***** PROVIDED DATA
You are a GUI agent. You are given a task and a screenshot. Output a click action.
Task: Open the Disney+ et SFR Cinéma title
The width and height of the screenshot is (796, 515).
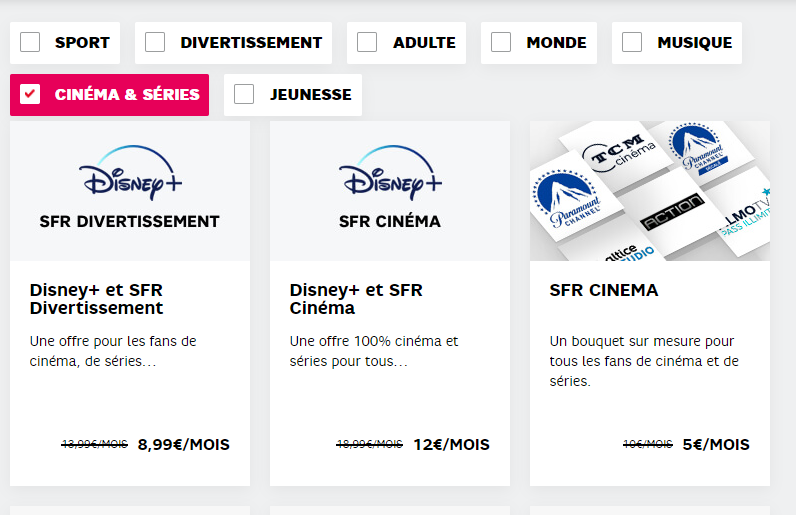[x=356, y=299]
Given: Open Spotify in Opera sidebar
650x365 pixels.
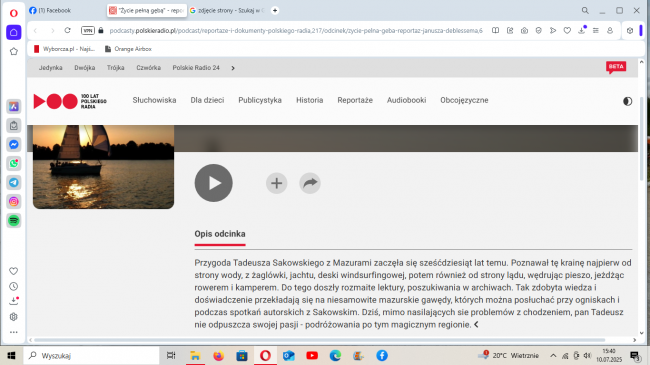Looking at the screenshot, I should coord(14,221).
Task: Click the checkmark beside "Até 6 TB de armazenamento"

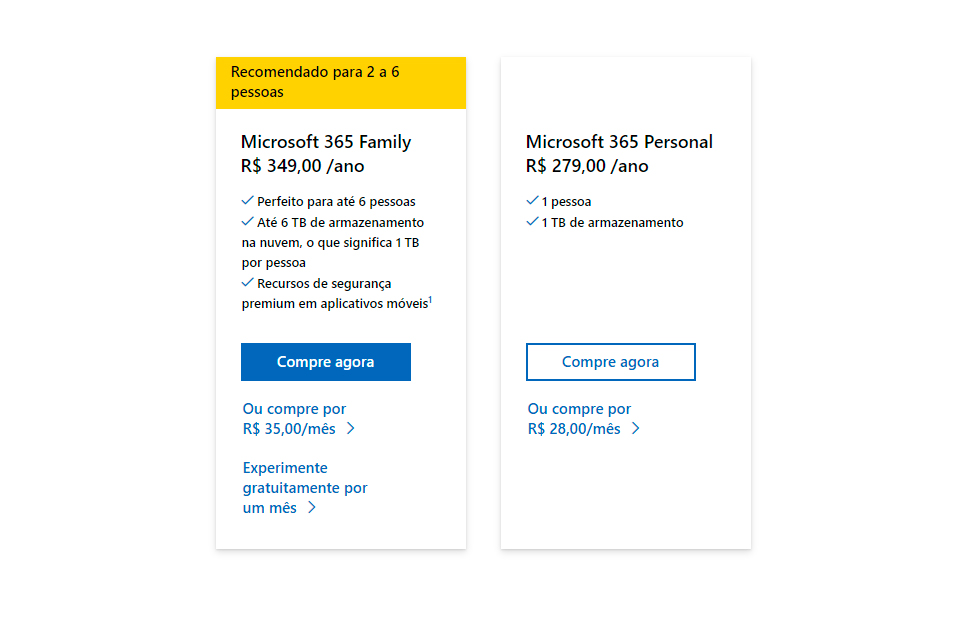Action: 247,221
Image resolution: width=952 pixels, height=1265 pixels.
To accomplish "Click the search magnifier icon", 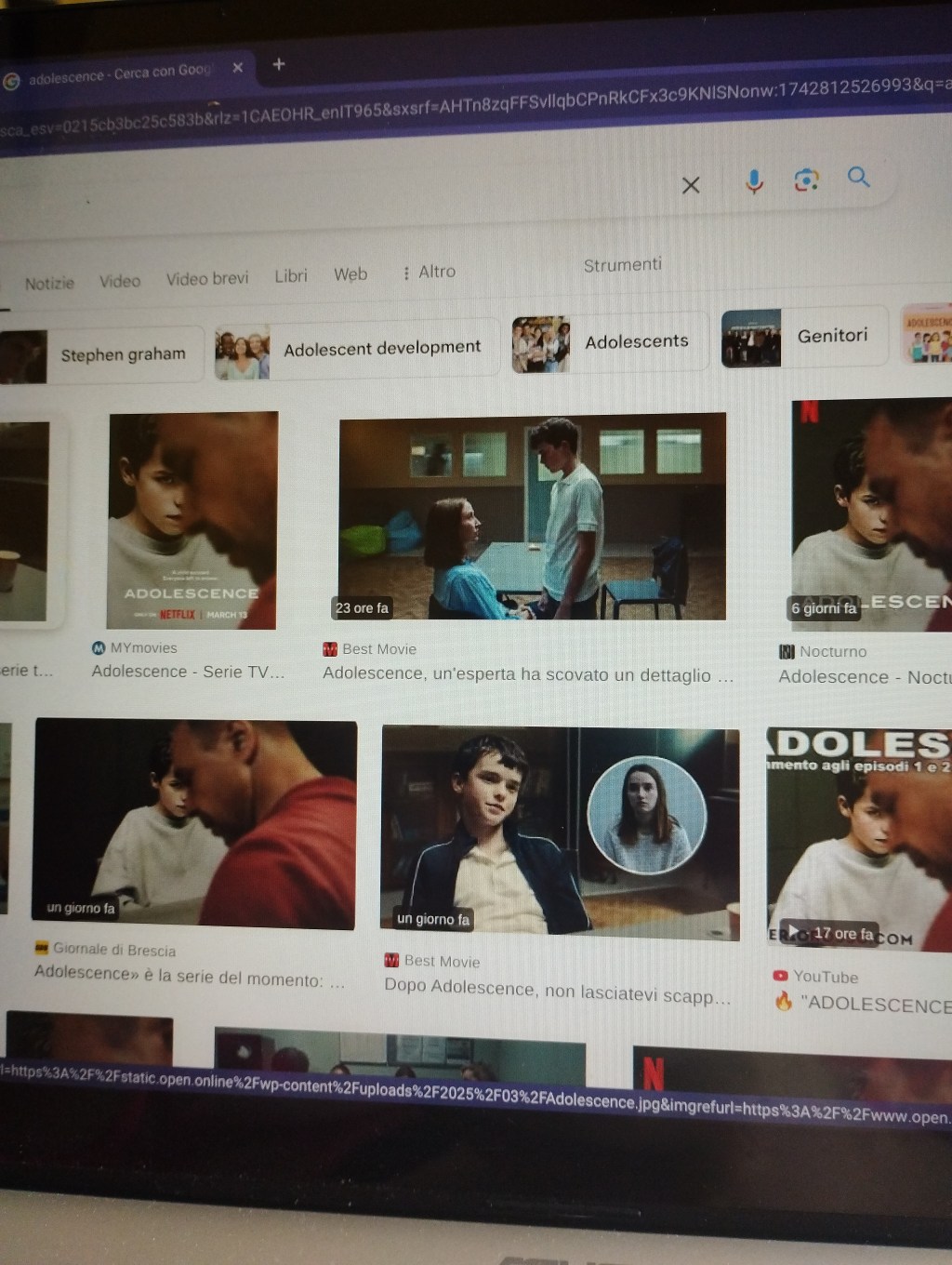I will 857,177.
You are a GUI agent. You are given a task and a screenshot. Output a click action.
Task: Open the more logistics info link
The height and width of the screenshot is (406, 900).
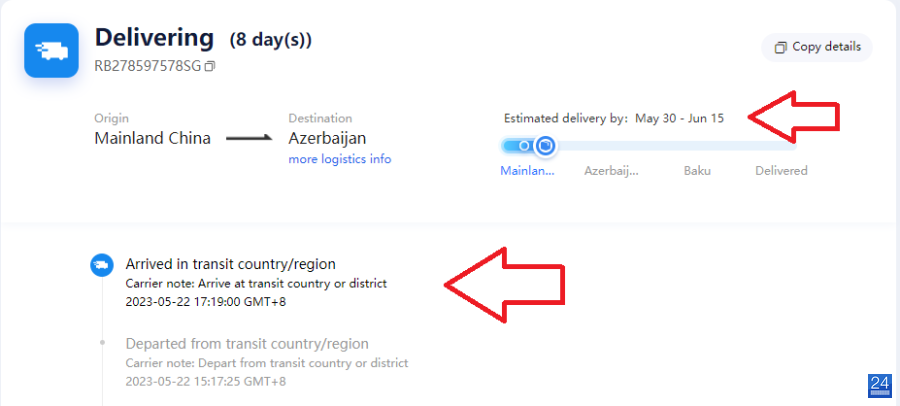click(340, 159)
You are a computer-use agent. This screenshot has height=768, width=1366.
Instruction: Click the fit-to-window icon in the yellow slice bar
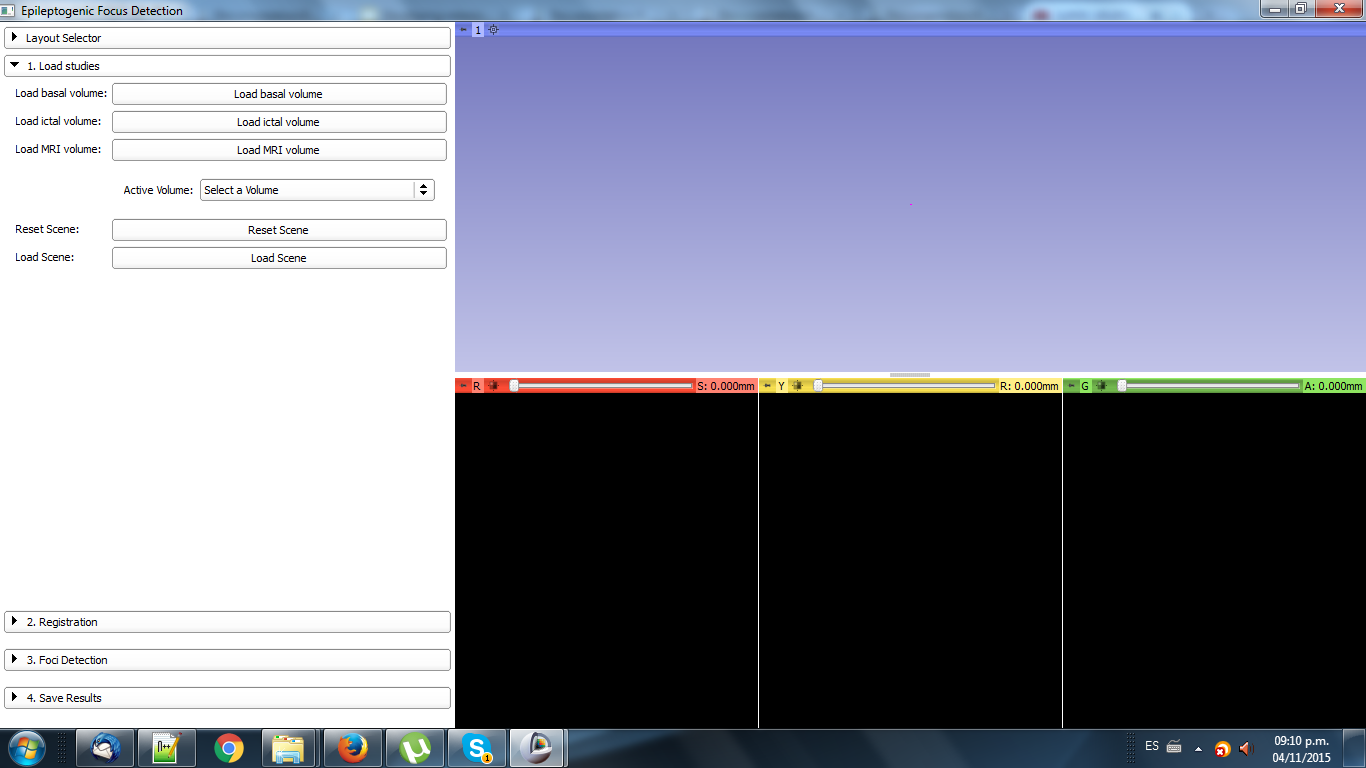797,386
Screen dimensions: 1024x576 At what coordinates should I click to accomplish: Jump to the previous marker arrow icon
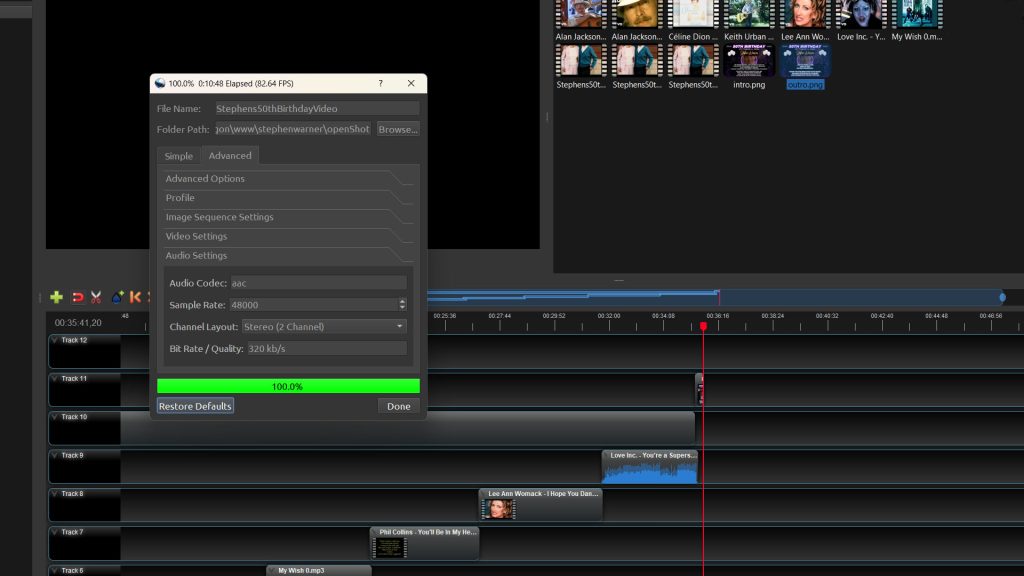[135, 297]
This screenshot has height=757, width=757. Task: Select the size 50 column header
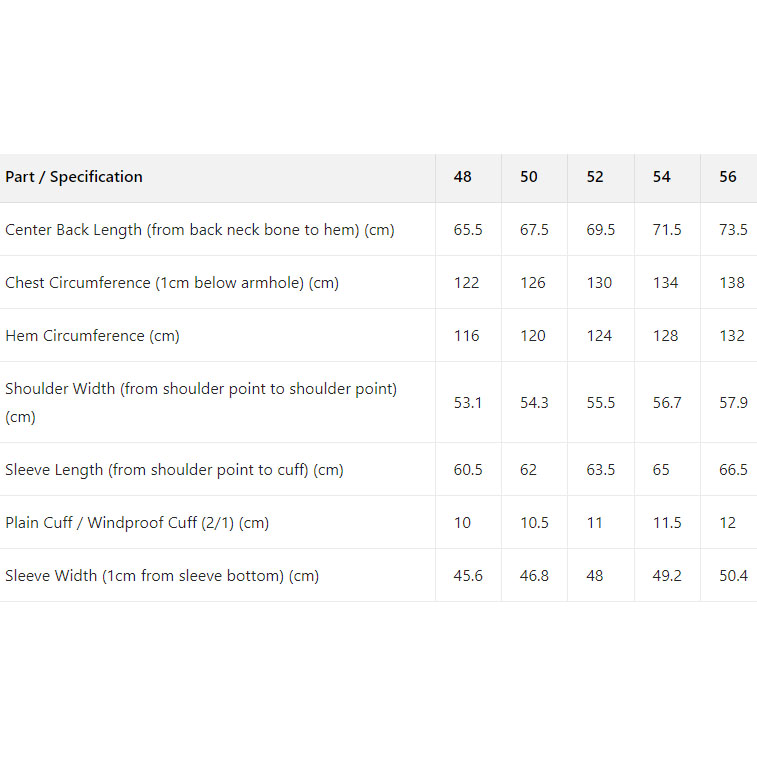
**********
◆ **WORK TASK**
Lines wanted from the entries above: the one with "Given: Open Spotify in Opera sidebar", the one with "Image resolution: width=952", and all lines between. Please copy them exactly, without the pictures and without anything else.

◆ **ANSWER FOR THE TASK**
Given: Open Spotify in Opera sidebar
650x365 pixels.
Looking at the screenshot, I should coord(14,221).
Task: Click the checkmark beside "Até 6 TB de armazenamento"

Action: 247,221
Image resolution: width=952 pixels, height=1265 pixels.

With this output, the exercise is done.